O Tribunal Nacional decidiu a favor do treinador holandês Louis van Gaal num processo contra o governo geral, especificamente o Ministério das Finanças, por não implementar uma redução fiscal correspondente à sua remuneração total após ter sido despedido em 2003 pelo FC Barcelona.
Assim, o Tribunal Nacional adoptou, numa decisão a que a Europa Press teve acesso, o seu recurso contra a decisão do Tribunal Económico-Administrativo Central (TEAC), dependente do Tesouro, e determinou o direito de Van Gaal a que fosse aplicada uma redução de 40% sobre o valor total da indemnização recebida do Barça, 4.239.392,98 euros.
A decisão do Conselho Contencioso-Administrativo dizia que, em janeiro de 2003, o treinador acertou com o clube a rescisão do contrato de trabalho como primeiro treinador da equipa e do contrato de cessão de direitos de imagem.

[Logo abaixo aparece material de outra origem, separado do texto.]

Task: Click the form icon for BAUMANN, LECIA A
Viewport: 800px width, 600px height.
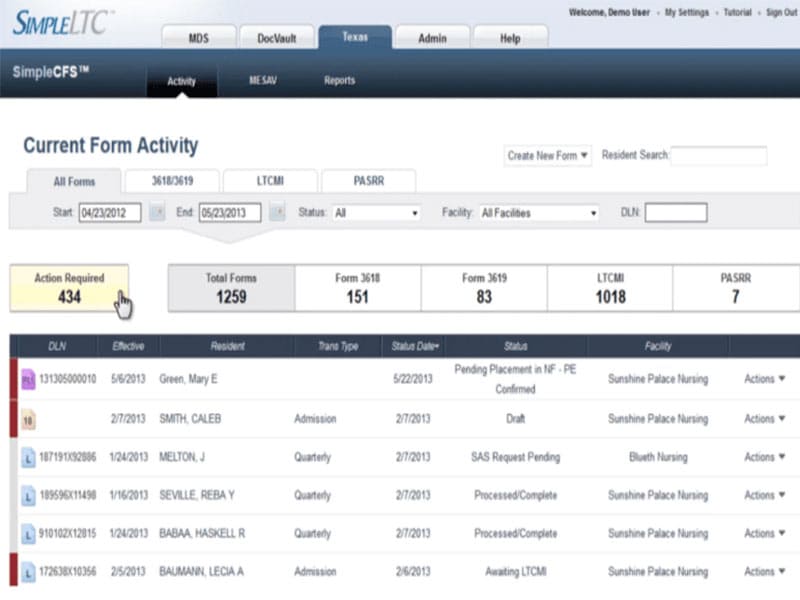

No acordo, Van Gaal renunciou às condições de compensação e aceitou a proposta do clube, que lhe oferecia um salário para o resto da época, de Fevereiro a Junho de 2003, num total de 2.239.392,98 euros, mais um total de dois milhões de indemnizações, nota AN.
O TEAC considera que dois milhões de euros são salários, pelo que pode beneficiar de uma redução de 40%, enquanto a parte restante, 2.239.392,08 euros, é “salário normal” e, portanto, a redução não pode ser implementada, conforme explica o acórdão.
No entanto, o Tribunal Nacional argumentou que “mesmo que parte da compensação corresponda ao salário, não o podem ser porque o seu recebimento não responde à execução do contrato de trabalho e à transmissão dos direitos de imagem, mas sim à compensação pela cessação da relação contratual”.
Por isso, a AN considera que “deveria ser permitida uma redução de 40% do valor total da remuneração”, como alegou o treinador.